Relying on it however is insufficient, because depending on the cloud provider you use, you may be sharing IPs with other machines. Even if you have your own private IPs, you may accidentally release an IP address back to the cloud provider which can then be used to send malicious requests, and last but not least, this means that one customer of the service can trigger webhooks affecting another customer (because the sender will be from the same set of IP addresses) making the security insufficient.
A replay attack is an attack when a valid data transmission is duplicated maliciously or fraudulently.
A bad actor can intercept (and potentially modify) a request before it reaches its destination, then replay it. Even if the payload is encrypted or signed and can't be edited, simply repeating a request can cause a lot of problems (e.g. duplicating a purchase event).
Preventing replay attacks
Timestamps in the signature
One way to limit the risks of replay attacks is by adding a timestamp to each webhook attempt and having the consumers verify it and ensuring it falls within a specific allowed tolerance. This method requires that the consumer has the correct time set on their machine (usually using NTP), and that the timestamp is also signed by the signature mentioned above (otherwise it can be spoofed).

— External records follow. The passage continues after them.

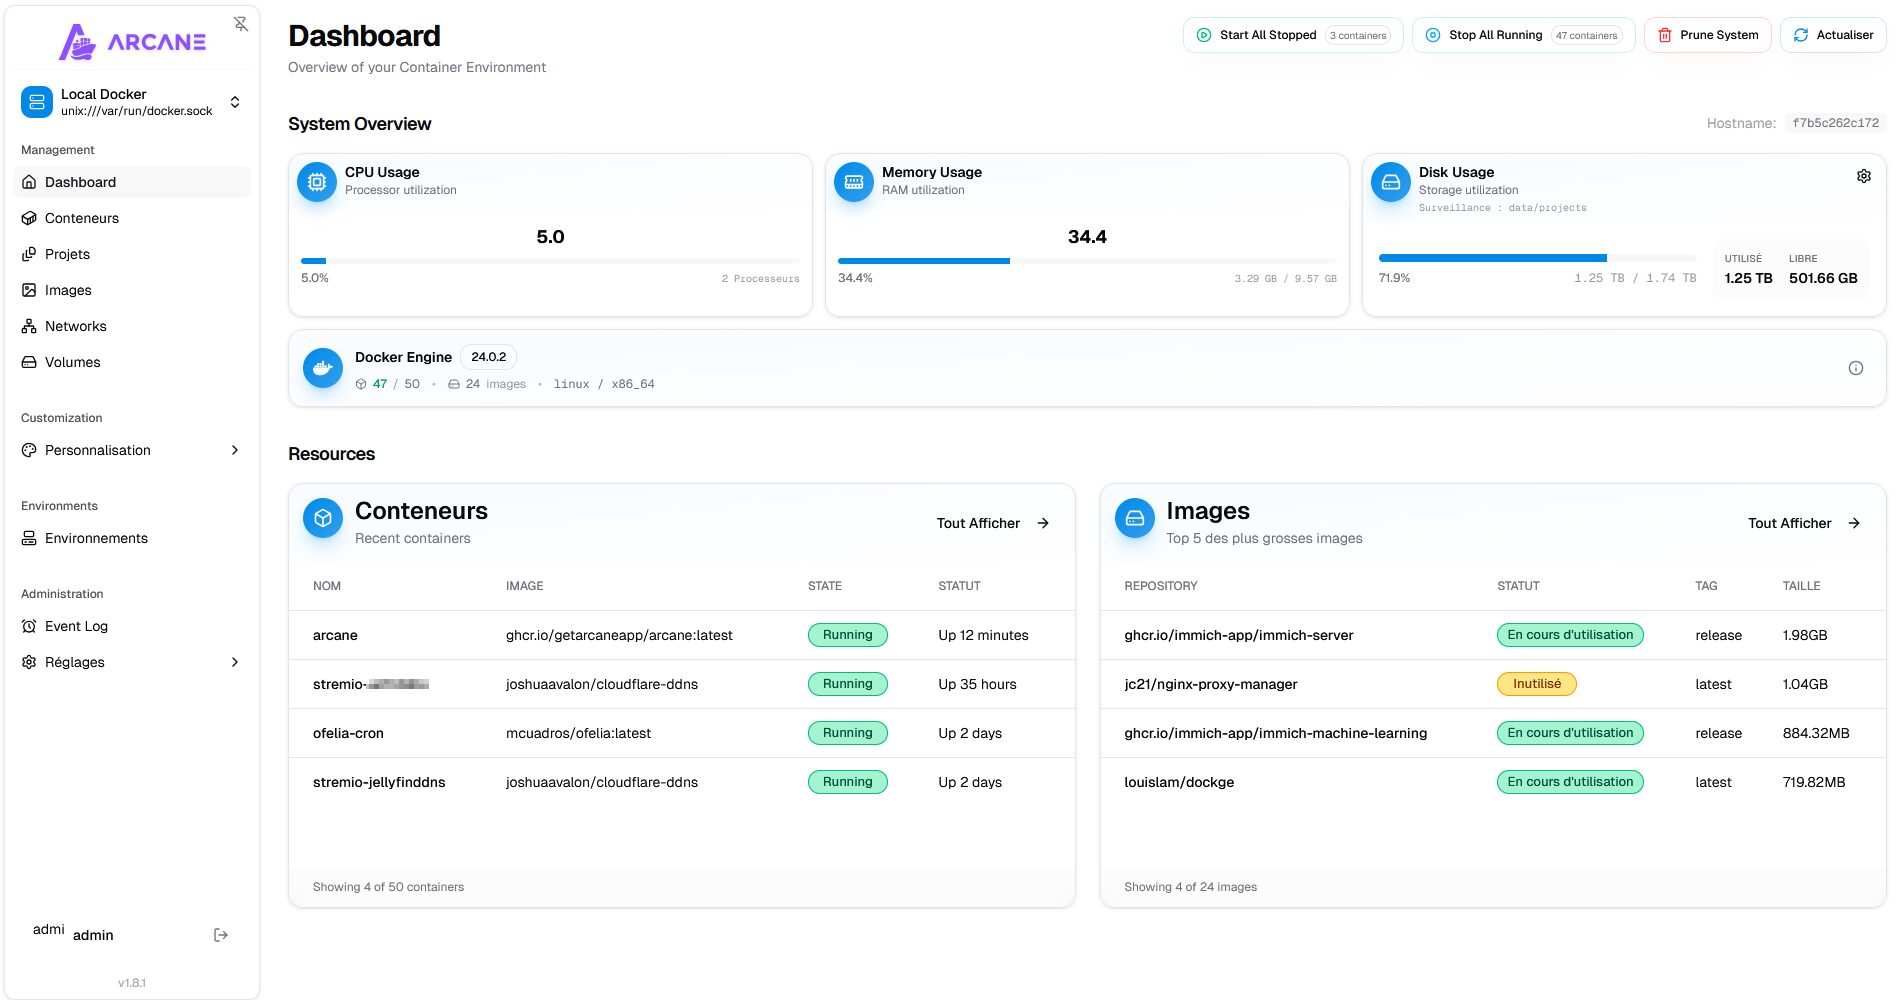Image resolution: width=1899 pixels, height=1000 pixels.
Task: Click the Memory Usage RAM icon
Action: (854, 182)
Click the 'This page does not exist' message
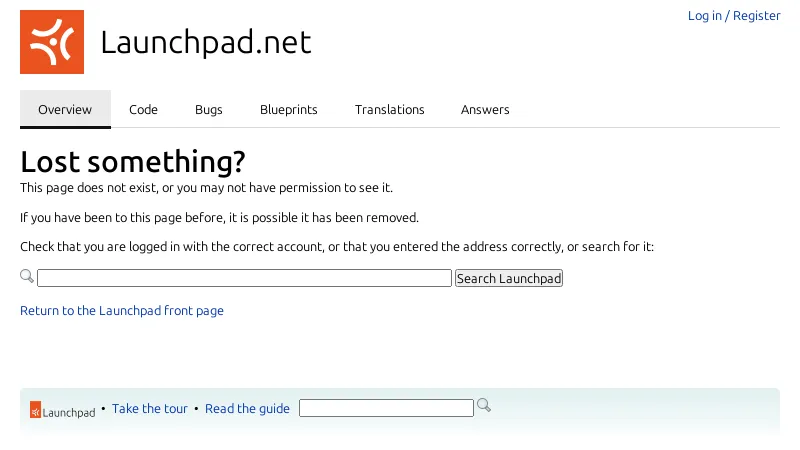Image resolution: width=800 pixels, height=450 pixels. tap(207, 188)
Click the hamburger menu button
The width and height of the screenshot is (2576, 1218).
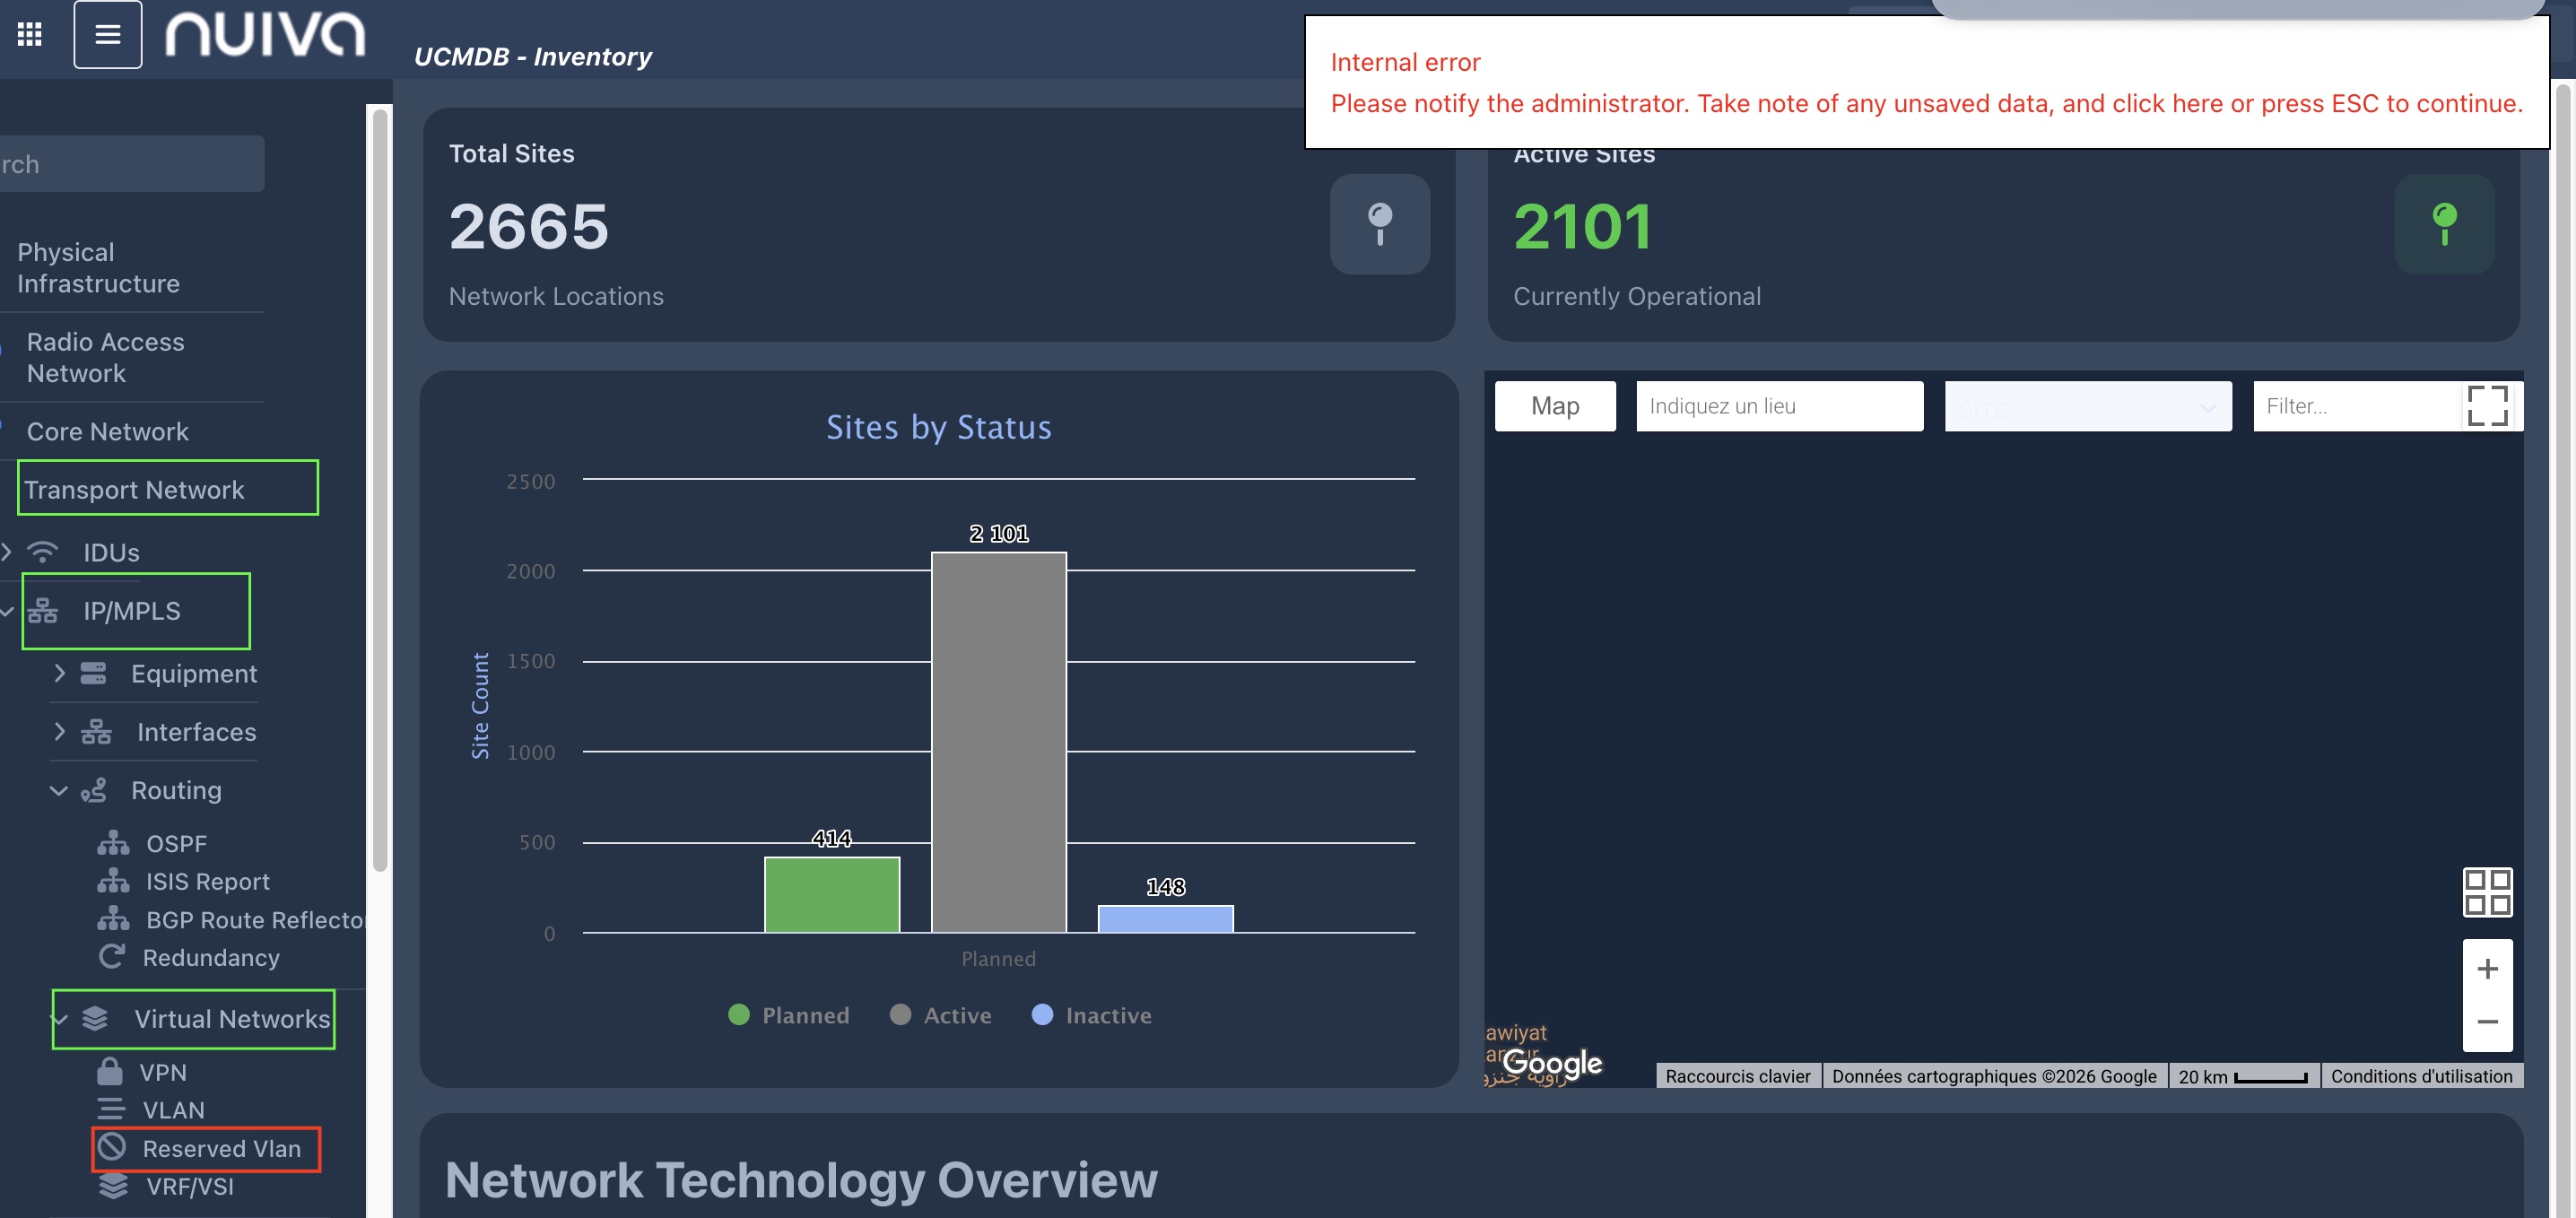click(x=107, y=34)
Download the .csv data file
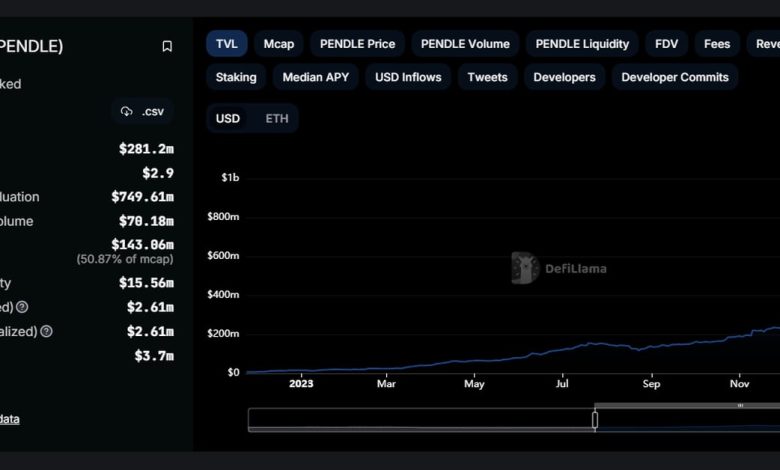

With respect to APIs, idempotence means that you would get the same result whether you make an identical API call once or many times. If your endpoints are idempotent, any webhook requests will only be processed once, even if they are received multiple times. This can be done either implicitly (e.g. the content of the webhook is such that processing it multiple times doesn't make sense) or explicitly, which means adding a special ID for each message which the consumer can validate against.
Man-in-the-middle (MITM) attack is a form of eavesdropping in which the attacker secretly relays and possibly alters the communications between two parties who believe they are directly communicating with each other.
Preventing man-in-the-middle attacks
The most common way to avoid a MITM attack is to always use HTTPS URLs to ensure that the request is encrypted and the connection is verified.
What about mTLS?
By default the TLS protocol only proves the identity of the server to the client, and the authentication of the client to the server is left to the application layer. TLS also offers client-to-server authentication using client-side certificates.
While it solves most of the above issues, it's rarely used as it puts a massive burden on webhook consumers. The problem is that it requires provisioning of client certifications for usage with the webhook receiver, and requires the consumer to know how to handle mTLS which is not possible in most managed cloud environments.
In addition, unless a specific certificate is created for each endpoint, it suffers from the same issue that the "IP allow list" solution suffers from above: different customers of the same webhook service can maliciously trigger authenticated webhooks to one another.